Migrating Blogs (mysql export/import)

This site used to run on Wordpress and it served me well for the 8 years I used it.  There were so many features I never ever used that I decided to start over and write my own blog engine using django.  Whenever I've migrated copyandwaste to a different platform it's been pretty easy.. there were always builtin tools in the platform to export/import stuff.
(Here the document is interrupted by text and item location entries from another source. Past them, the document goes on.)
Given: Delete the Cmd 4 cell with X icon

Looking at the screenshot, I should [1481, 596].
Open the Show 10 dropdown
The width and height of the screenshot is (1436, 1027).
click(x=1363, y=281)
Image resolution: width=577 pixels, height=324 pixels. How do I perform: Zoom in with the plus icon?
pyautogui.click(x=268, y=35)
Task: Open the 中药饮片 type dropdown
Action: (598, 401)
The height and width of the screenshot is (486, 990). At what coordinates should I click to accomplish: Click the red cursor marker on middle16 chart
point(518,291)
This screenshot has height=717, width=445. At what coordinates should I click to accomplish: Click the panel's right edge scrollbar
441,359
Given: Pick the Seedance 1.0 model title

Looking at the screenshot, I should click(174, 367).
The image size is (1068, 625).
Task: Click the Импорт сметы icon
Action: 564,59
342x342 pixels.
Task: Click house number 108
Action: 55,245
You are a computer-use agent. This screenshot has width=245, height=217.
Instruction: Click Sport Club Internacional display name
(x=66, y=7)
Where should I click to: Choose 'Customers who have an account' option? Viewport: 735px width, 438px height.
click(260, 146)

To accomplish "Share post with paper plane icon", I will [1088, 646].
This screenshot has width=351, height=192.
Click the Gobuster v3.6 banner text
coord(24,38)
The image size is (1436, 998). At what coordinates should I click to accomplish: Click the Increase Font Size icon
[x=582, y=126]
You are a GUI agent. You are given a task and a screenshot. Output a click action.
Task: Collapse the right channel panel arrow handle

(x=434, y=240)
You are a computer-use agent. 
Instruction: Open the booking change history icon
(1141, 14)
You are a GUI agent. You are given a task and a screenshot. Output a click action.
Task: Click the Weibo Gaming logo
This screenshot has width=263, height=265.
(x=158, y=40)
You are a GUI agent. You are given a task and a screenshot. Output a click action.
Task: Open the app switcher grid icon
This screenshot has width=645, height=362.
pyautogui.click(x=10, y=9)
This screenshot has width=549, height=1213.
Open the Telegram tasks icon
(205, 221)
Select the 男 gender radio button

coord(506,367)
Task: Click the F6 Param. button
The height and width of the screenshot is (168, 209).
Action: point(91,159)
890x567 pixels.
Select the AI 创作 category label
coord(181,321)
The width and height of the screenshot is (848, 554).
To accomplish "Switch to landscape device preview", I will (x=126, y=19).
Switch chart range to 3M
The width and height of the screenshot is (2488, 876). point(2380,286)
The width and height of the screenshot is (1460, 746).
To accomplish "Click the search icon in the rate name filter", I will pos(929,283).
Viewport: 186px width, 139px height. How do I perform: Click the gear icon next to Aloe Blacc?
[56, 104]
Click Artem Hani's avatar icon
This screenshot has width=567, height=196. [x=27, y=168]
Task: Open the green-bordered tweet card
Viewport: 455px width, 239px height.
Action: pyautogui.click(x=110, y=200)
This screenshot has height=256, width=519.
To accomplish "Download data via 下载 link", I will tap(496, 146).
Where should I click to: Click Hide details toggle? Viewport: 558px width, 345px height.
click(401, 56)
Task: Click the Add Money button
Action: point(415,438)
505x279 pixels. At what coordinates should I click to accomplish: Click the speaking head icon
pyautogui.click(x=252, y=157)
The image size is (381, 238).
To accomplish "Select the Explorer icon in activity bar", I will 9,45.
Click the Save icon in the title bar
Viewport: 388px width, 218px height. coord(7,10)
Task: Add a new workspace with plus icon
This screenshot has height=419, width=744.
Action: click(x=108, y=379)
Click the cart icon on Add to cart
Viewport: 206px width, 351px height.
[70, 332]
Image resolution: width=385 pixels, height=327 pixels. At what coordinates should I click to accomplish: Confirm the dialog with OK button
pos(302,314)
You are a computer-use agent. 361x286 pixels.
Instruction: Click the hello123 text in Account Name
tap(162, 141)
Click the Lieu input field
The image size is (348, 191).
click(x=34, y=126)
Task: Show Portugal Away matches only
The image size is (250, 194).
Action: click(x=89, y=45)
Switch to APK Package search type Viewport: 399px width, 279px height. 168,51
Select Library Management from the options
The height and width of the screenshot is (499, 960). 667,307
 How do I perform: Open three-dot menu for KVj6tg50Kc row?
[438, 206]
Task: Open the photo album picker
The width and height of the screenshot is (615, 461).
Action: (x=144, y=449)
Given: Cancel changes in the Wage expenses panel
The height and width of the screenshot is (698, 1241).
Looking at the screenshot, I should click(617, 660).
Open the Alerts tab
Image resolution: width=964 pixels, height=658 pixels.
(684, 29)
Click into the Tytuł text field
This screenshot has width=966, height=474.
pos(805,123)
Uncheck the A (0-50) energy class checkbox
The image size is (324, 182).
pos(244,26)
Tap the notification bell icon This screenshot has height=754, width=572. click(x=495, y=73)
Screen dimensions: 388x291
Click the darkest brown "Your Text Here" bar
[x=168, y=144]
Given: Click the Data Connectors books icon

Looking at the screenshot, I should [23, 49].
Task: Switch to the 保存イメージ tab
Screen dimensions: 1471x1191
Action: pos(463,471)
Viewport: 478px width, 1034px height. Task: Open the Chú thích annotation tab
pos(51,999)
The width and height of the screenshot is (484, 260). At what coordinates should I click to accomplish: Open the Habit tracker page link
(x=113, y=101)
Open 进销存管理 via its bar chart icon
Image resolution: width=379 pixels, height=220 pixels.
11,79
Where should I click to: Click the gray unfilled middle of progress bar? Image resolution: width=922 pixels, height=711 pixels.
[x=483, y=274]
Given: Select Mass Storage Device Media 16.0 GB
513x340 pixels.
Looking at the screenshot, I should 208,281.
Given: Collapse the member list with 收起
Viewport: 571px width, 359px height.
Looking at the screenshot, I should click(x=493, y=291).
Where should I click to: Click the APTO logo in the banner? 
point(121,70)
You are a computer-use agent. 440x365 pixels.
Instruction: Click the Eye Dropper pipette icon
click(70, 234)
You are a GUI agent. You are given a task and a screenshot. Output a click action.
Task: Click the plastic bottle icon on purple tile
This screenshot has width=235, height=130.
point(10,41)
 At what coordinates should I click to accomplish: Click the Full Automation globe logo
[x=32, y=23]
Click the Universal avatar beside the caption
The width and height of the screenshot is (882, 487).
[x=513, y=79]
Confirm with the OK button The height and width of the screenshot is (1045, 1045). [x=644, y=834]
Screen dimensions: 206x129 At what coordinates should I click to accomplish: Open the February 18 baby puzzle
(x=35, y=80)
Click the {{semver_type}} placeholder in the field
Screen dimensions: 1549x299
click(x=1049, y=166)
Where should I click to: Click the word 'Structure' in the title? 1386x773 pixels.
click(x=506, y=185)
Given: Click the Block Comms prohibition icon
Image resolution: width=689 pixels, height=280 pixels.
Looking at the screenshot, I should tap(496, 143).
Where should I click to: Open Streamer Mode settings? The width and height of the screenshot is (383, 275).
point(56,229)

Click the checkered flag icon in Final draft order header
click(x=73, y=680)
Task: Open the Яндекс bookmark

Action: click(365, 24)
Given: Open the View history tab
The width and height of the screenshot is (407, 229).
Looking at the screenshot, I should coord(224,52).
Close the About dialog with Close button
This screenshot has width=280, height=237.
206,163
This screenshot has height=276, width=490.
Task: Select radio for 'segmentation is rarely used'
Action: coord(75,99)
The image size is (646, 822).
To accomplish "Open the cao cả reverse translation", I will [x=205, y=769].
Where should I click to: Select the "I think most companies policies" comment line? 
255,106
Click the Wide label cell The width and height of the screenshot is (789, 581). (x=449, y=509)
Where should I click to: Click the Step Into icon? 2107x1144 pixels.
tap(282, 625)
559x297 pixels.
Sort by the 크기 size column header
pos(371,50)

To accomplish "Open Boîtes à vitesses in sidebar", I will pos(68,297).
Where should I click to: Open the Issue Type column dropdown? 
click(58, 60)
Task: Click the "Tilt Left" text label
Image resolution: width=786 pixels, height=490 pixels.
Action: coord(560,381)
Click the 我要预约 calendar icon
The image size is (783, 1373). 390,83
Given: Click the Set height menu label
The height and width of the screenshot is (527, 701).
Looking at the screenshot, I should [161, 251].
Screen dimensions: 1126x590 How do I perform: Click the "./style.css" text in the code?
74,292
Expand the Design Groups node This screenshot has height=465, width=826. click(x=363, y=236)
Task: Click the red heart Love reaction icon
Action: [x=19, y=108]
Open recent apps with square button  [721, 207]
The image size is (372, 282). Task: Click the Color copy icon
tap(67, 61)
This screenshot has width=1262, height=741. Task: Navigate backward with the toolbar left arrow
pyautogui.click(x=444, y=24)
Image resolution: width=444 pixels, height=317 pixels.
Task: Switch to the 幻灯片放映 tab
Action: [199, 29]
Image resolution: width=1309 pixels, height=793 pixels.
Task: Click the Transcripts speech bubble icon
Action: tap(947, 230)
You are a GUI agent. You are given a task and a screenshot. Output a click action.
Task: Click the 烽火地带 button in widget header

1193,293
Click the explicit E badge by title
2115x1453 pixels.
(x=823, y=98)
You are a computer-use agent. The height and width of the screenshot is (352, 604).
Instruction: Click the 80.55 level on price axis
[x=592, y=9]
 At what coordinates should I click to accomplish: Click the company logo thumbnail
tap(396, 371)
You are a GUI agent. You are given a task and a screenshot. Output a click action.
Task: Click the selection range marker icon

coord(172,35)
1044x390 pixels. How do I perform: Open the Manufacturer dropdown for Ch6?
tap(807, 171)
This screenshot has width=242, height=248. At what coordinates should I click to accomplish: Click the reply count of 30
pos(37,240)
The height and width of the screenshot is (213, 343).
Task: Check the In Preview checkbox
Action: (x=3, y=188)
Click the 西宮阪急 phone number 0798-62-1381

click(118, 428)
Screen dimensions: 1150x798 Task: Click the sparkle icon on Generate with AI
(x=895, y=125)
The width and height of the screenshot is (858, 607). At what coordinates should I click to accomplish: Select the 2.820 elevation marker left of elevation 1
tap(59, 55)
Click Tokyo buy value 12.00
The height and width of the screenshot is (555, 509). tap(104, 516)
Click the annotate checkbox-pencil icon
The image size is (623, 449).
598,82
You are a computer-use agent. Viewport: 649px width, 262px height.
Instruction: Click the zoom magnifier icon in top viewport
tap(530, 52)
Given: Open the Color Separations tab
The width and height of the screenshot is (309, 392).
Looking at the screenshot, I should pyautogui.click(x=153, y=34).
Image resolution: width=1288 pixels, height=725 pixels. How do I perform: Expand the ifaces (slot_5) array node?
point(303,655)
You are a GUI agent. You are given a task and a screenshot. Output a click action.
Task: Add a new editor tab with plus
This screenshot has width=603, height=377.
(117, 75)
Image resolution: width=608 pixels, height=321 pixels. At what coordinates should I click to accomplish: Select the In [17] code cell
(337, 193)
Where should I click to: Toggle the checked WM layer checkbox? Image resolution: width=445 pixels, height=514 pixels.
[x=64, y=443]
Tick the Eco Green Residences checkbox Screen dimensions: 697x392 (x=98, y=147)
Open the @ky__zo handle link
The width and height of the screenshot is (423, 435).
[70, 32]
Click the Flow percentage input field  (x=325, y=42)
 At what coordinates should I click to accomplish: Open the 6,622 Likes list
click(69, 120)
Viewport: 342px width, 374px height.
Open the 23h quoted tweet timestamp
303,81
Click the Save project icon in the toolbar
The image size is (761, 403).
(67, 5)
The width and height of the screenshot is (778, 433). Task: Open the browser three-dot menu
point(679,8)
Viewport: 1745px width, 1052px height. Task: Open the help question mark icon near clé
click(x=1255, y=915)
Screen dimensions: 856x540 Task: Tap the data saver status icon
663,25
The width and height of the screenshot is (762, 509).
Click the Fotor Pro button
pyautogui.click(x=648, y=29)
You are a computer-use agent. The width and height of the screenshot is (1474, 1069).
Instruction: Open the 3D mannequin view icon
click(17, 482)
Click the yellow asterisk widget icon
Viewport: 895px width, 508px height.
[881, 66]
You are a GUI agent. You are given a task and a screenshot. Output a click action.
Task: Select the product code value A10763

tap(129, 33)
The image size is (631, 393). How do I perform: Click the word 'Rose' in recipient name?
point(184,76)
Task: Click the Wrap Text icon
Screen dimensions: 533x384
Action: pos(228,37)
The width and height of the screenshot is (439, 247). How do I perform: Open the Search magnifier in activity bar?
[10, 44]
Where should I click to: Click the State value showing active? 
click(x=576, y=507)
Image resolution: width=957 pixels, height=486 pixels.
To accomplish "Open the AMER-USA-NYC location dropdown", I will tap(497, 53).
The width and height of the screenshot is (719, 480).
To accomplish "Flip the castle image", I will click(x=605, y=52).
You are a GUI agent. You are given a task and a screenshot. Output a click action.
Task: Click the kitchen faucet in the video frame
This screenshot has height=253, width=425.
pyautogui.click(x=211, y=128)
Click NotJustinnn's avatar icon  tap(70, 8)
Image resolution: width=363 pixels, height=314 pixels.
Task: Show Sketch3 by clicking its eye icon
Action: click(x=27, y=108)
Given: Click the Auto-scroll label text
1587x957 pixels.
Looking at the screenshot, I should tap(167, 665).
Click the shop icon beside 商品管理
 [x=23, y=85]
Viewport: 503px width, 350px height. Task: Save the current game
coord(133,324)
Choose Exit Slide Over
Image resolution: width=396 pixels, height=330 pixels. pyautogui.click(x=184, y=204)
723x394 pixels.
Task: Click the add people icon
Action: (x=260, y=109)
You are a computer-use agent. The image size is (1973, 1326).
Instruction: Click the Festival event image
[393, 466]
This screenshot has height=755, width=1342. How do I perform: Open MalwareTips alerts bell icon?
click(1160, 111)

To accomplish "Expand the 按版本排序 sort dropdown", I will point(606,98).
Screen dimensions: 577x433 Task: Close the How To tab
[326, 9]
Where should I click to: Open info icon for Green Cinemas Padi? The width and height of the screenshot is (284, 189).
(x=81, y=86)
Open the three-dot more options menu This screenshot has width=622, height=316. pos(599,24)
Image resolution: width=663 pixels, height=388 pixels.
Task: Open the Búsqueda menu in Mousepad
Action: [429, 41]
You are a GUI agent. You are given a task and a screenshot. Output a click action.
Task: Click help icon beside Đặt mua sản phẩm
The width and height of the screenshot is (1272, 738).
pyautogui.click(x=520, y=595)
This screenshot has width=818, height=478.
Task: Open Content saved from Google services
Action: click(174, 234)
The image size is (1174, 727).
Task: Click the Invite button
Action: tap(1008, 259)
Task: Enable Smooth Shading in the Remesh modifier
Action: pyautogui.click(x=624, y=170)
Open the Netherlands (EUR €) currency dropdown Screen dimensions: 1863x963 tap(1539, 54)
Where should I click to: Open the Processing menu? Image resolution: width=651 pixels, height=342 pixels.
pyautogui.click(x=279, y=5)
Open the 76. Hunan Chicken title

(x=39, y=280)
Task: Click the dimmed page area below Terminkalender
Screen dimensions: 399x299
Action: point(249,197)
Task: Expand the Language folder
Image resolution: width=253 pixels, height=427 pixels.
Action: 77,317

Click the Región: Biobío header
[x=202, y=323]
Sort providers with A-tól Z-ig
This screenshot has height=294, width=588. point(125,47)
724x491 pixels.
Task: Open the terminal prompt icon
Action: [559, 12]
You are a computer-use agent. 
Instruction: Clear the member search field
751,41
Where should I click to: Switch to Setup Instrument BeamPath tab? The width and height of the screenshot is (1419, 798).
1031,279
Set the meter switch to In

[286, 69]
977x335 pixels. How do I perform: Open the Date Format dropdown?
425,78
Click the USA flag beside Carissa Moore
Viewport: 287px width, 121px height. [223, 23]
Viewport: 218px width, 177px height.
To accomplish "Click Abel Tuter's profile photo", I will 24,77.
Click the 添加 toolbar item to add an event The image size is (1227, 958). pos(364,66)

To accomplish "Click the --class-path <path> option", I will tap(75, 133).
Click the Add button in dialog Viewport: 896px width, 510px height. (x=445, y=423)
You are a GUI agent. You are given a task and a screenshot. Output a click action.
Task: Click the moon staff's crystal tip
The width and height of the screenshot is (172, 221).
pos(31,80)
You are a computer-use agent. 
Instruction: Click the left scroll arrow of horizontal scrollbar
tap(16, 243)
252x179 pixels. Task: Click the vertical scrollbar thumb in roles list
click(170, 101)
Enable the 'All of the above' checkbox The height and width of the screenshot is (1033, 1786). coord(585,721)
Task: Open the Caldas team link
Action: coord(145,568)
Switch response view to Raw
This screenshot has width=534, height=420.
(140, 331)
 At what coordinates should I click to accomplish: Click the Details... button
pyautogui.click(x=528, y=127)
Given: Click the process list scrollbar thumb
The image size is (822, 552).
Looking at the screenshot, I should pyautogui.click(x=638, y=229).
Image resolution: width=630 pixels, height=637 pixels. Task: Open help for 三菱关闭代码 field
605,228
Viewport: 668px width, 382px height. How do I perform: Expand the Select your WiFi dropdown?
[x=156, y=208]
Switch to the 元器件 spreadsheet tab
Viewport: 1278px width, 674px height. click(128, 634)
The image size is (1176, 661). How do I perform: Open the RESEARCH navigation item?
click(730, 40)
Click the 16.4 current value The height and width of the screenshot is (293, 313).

I didn't write any tools to migrate from wordpress to my django blog, I used built-in tools in MySQL to get the job done.

My Legacy Posts Table

mysql> describe wp_posts;
+-----------------------+---------------------+------+-----+---------------------+----------------+
| Field                 | Type                | Null | Key | Default             | Extra          |
+-----------------------+---------------------+------+-----+---------------------+----------------+
| ID                    | bigint(20) unsigned | NO   | PRI | NULL                | auto_increment |
| post_author           | bigint(20) unsigned | NO   | MUL | 0                   |                |
| post_date             | datetime            | NO   |     | 0000-00-00 00:00:00 |                |
| post_date_gmt         | datetime            | NO   |     | 0000-00-00 00:00:00 |                |
| post_content          | longtext            | NO   |     | NULL                |                |
| post_title            | text                | NO   |     | NULL                |                |
| post_category         | int(4)              | NO   |     | 0                   |                |
| post_excerpt          | text                | NO   |     | NULL                |                |
| post_status           | varchar(20)         | NO   |     | publish             |                |
| comment_status        | varchar(20)         | NO   |     | open                |                |
| ping_status           | varchar(20)         | NO   |     | open                |                |
| post_password         | varchar(20)         | NO   |     |                     |                |
| post_name             | varchar(200)        | NO   | MUL |                     |                |
| to_ping               | text                | NO   |     | NULL                |                |
| pinged                | text                | NO   |     | NULL                |                |
| post_modified         | datetime            | NO   |     | 0000-00-00 00:00:00 |                |
| post_modified_gmt     | datetime            | NO   |     | 0000-00-00 00:00:00 |                |
| post_content_filtered | text                | NO   |     | NULL                |                |
| post_parent           | bigint(20) unsigned | NO   | MUL | 0                   |                |
| guid                  | varchar(255)        | NO   |     |                     |                |
| menu_order            | int(11)             | NO   |     | 0                   |                |
| post_type             | varchar(20)         | NO   | MUL | post                |                |
| post_mime_type        | varchar(100)        | NO   |     |                     |                |
| comment_count         | bigint(20)          | NO   |     | 0                   |                |
+-----------------------+---------------------+------+-----+---------------------+----------------+

My New Posts Table

mysql> describe blog_post;
+-----------+--------------+------+-----+---------+----------------+
| Field     | Type         | Null | Key | Default | Extra          |
+-----------+--------------+------+-----+---------+----------------+
| id        | int(11)      | NO   | PRI | NULL    | auto_increment |
| title     | varchar(200) | NO   |     | NULL    |                |
| body      | longtext     | NO   |     | NULL    |                |
| tags      | varchar(255) | NO   |     | NULL    |                |
| slug      | varchar(255) | YES  | UNI | NULL    |                |
| author_id | int(11)      | YES  | MUL | NULL    |                |
| pub_date  | datetime     | YES  |     | NULL    |                |
| syn_date  | datetime     | YES  |     | NULL    |                |
| is_public | tinyint(1)   | NO   |     | NULL    |                |
+-----------+--------------+------+-----+---------+----------------+

Exporting Data from the Legacy Table for the new Table

As you can see there only a few columns that are the same, and since I'm the only author of posts on here I don't really need to keep track of the author id from the legacy table. I only care about published posts and the only columns I need to export are post_title, post_date, and post_content. So I wrote the select statement which does that and just to keep my sanity I select these columns "as" the names in my new table. But the good part is "INTO OUTFILE" this allows me to save the select into a filename of my choice.

select         
post_title as title,         
post_content as body,         
post_date as pub_date   

INTO OUTFILE "/tmp/cprm-wordpress_posts.sql"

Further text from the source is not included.